> [Exercise material]:

=======

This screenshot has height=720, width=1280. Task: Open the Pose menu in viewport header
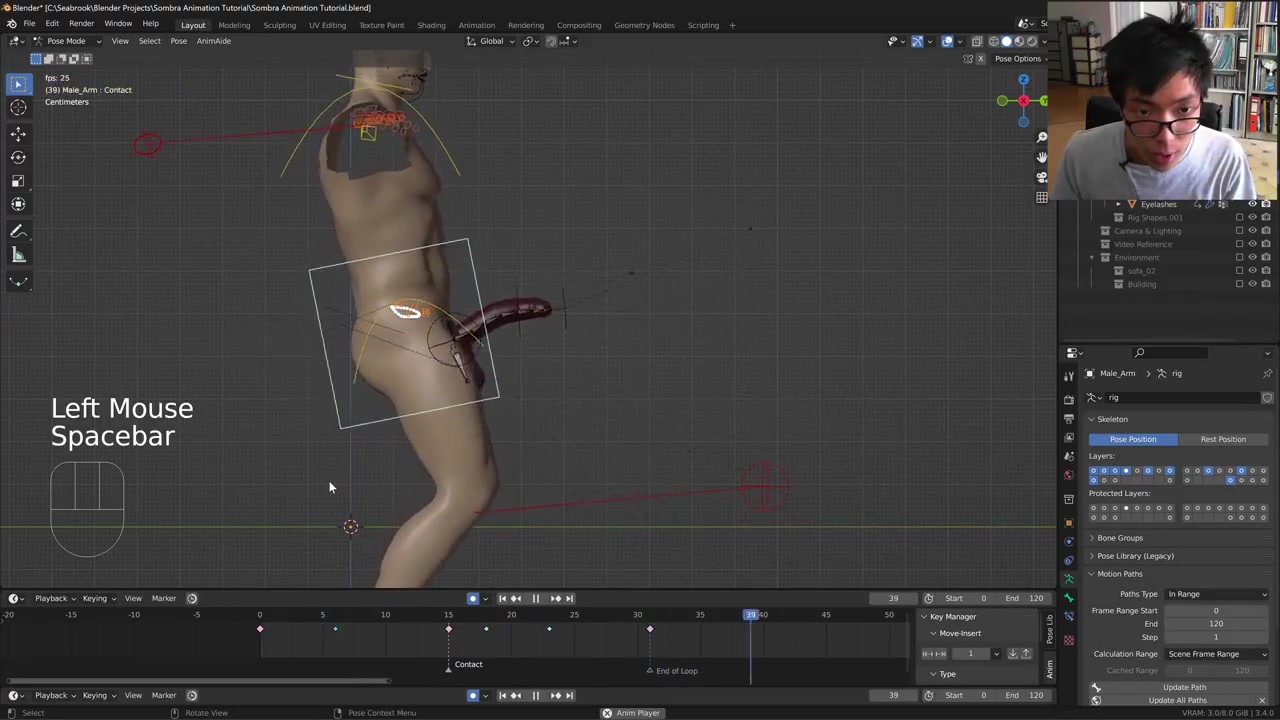(x=178, y=41)
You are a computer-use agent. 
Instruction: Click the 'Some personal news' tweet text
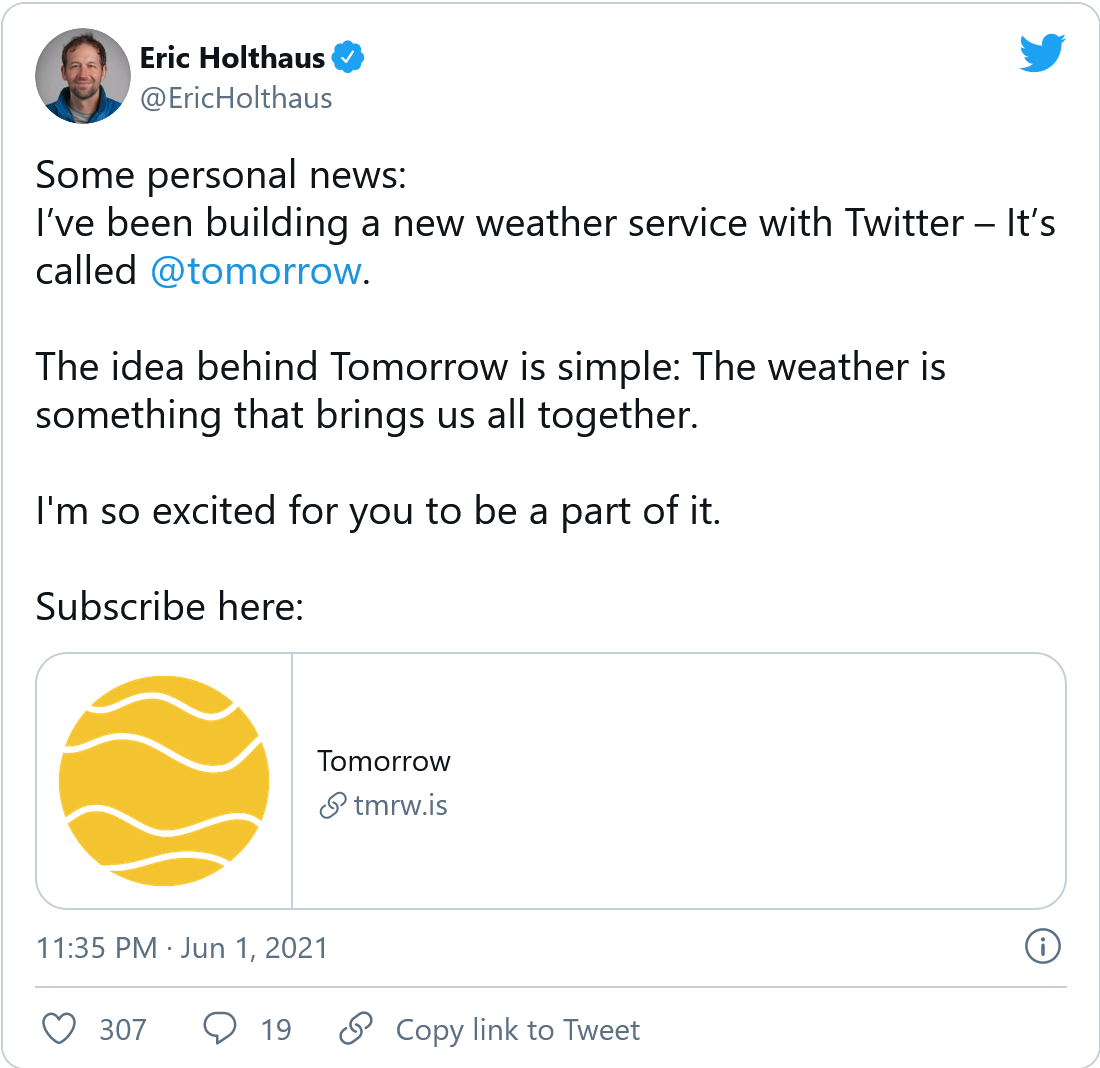pyautogui.click(x=221, y=175)
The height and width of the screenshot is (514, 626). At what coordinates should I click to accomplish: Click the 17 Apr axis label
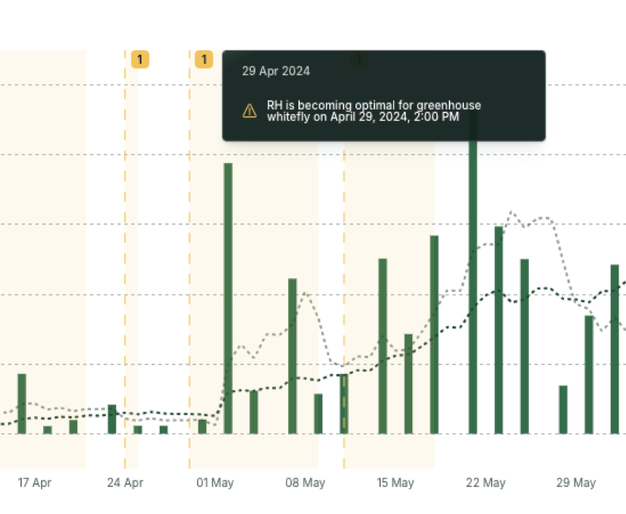pos(34,483)
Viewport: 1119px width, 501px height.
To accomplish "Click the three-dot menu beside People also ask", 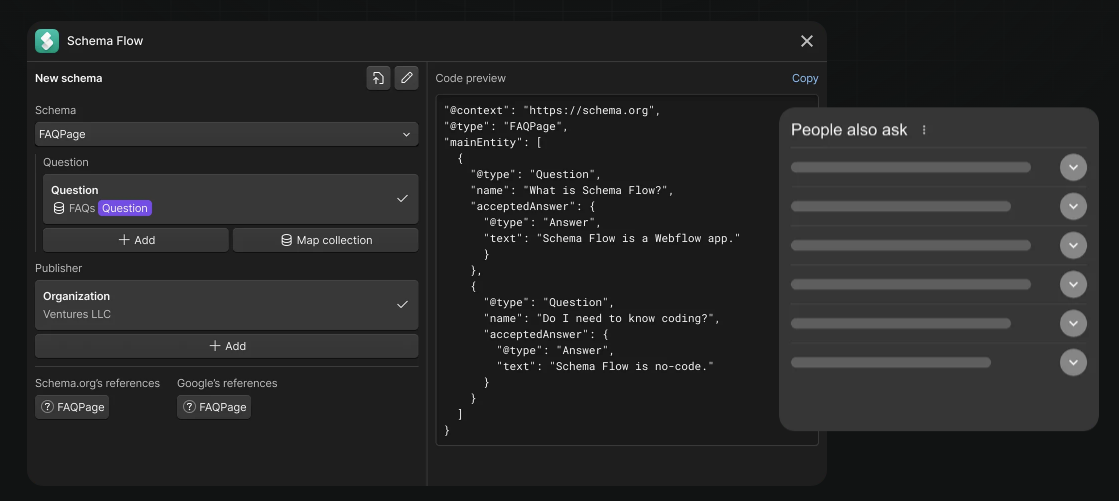I will pyautogui.click(x=924, y=130).
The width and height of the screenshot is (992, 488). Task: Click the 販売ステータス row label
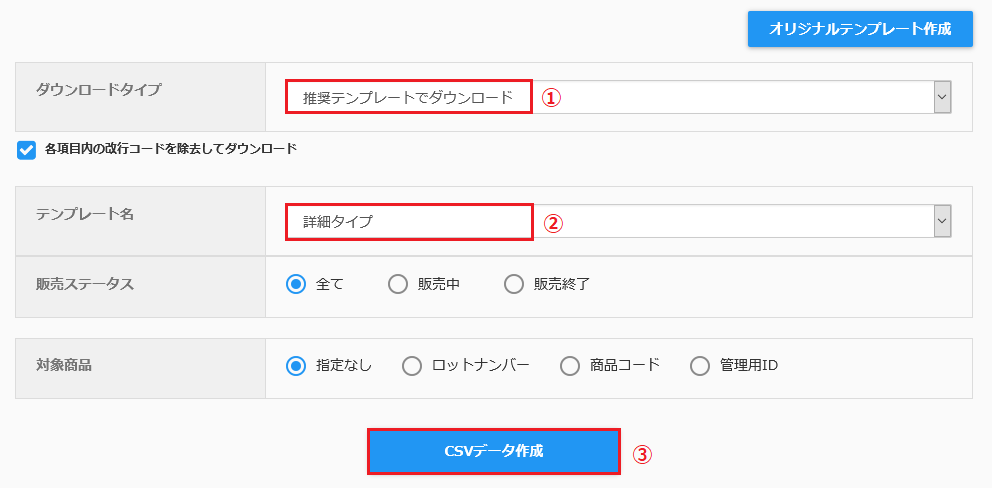point(85,284)
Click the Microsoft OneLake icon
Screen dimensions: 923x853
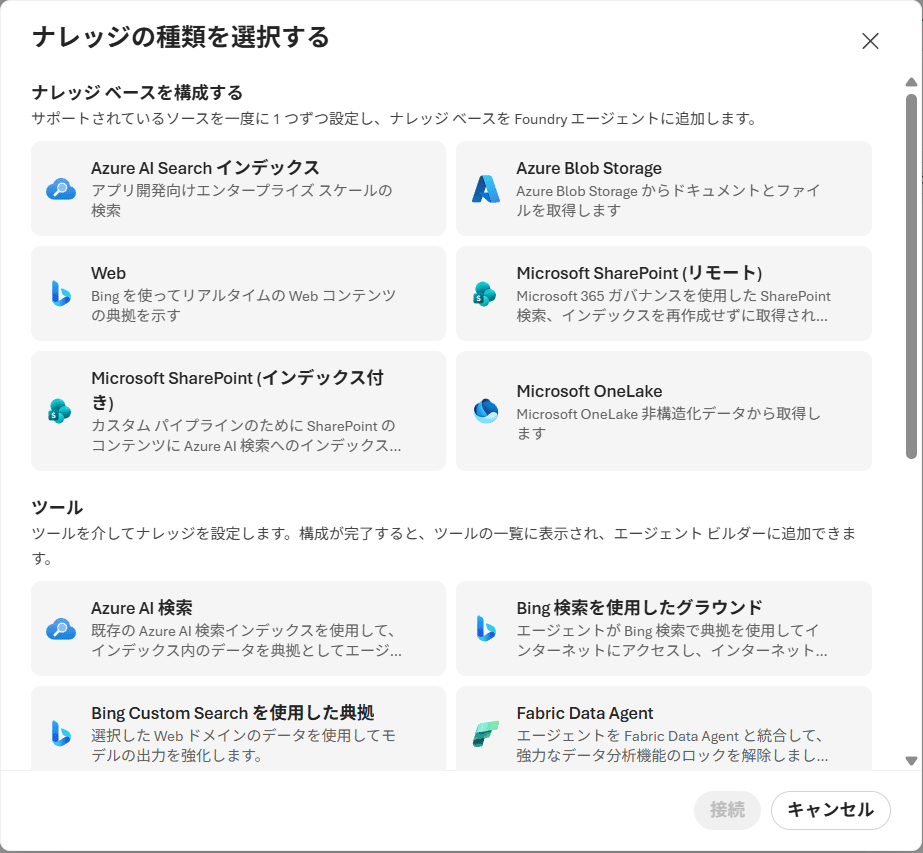tap(486, 411)
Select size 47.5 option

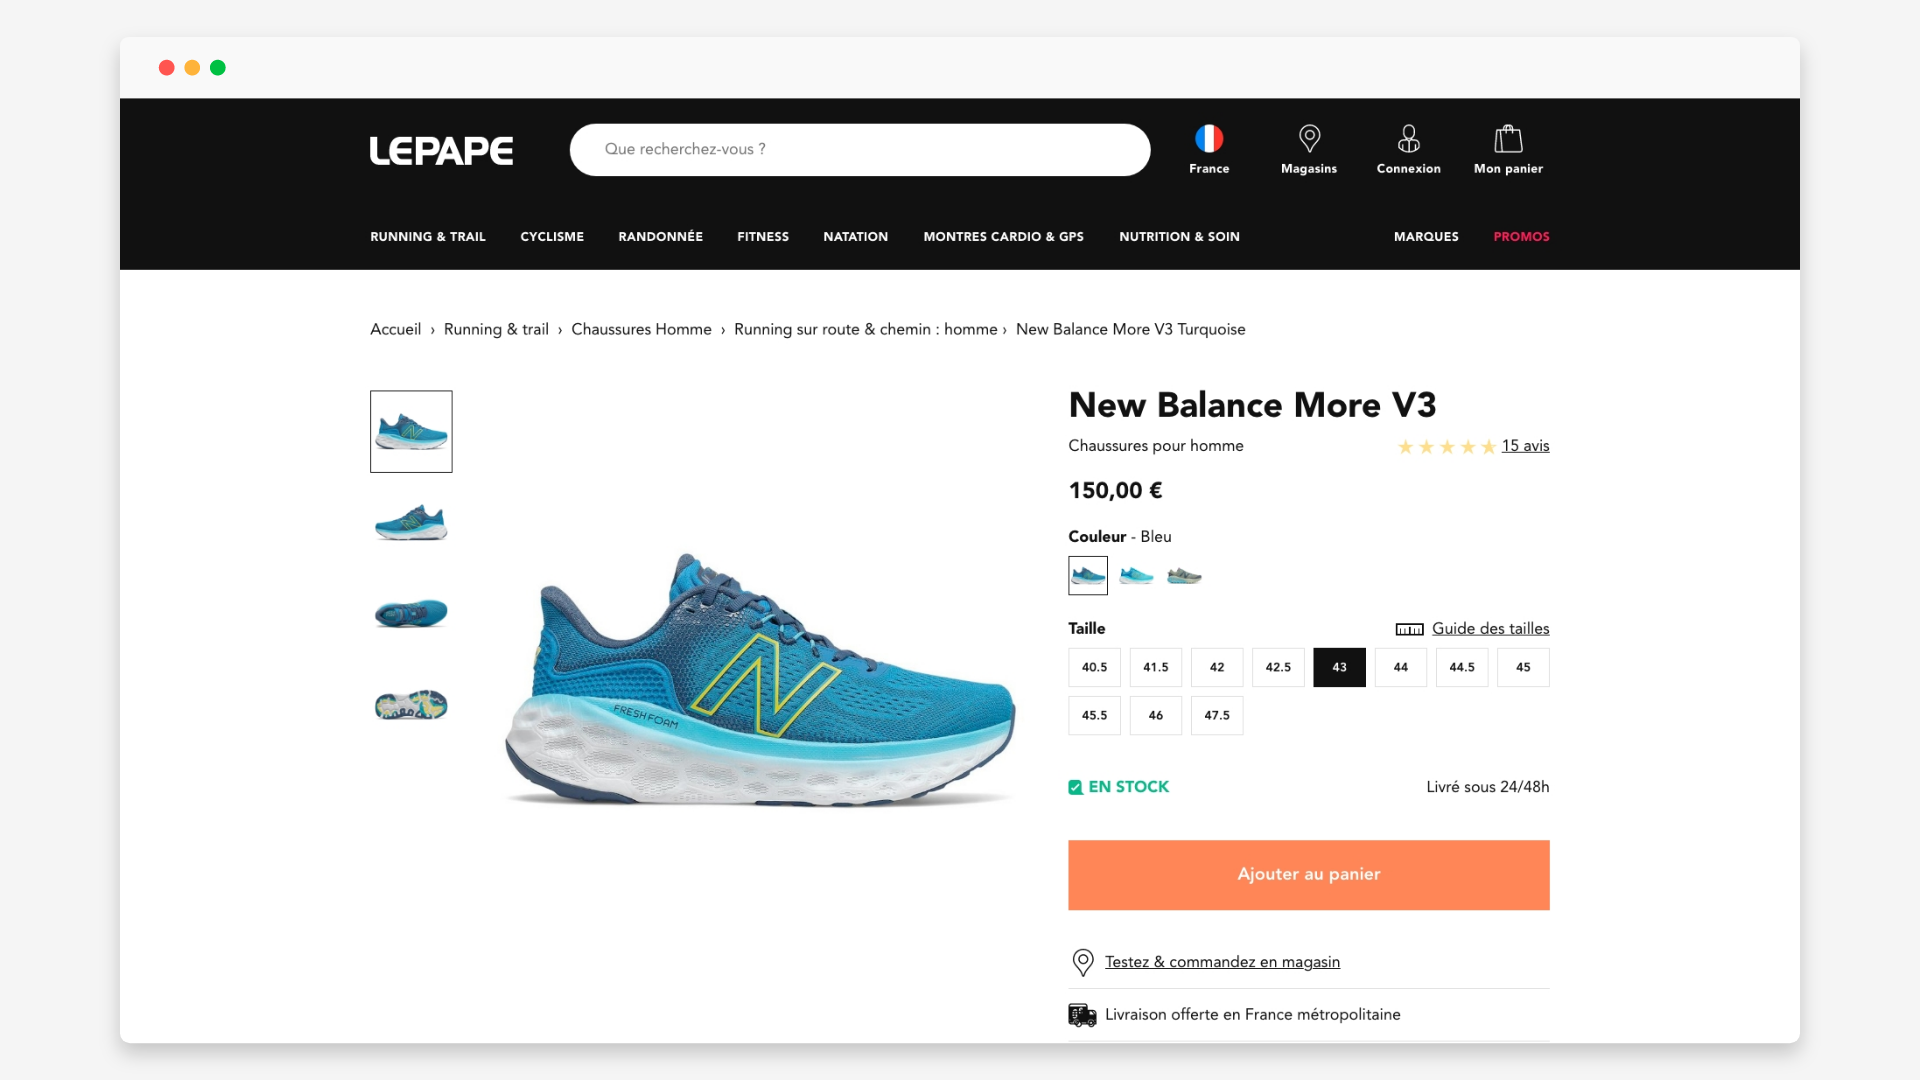(x=1217, y=715)
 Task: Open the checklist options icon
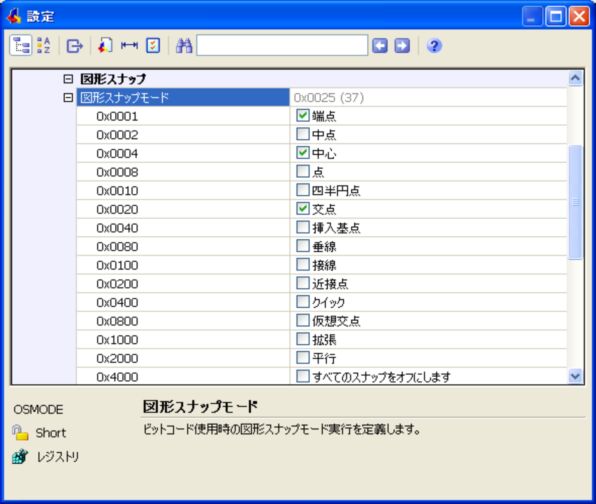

=======

> [What is being asked]:
Reproduce, with the pictures omitted, exactly those lines that run from the line with "Select size 47.5 option" to the last line of the material, both ends included.

> [Solution to this task]:
Select size 47.5 option

(x=1217, y=715)
 Task: Open the checklist options icon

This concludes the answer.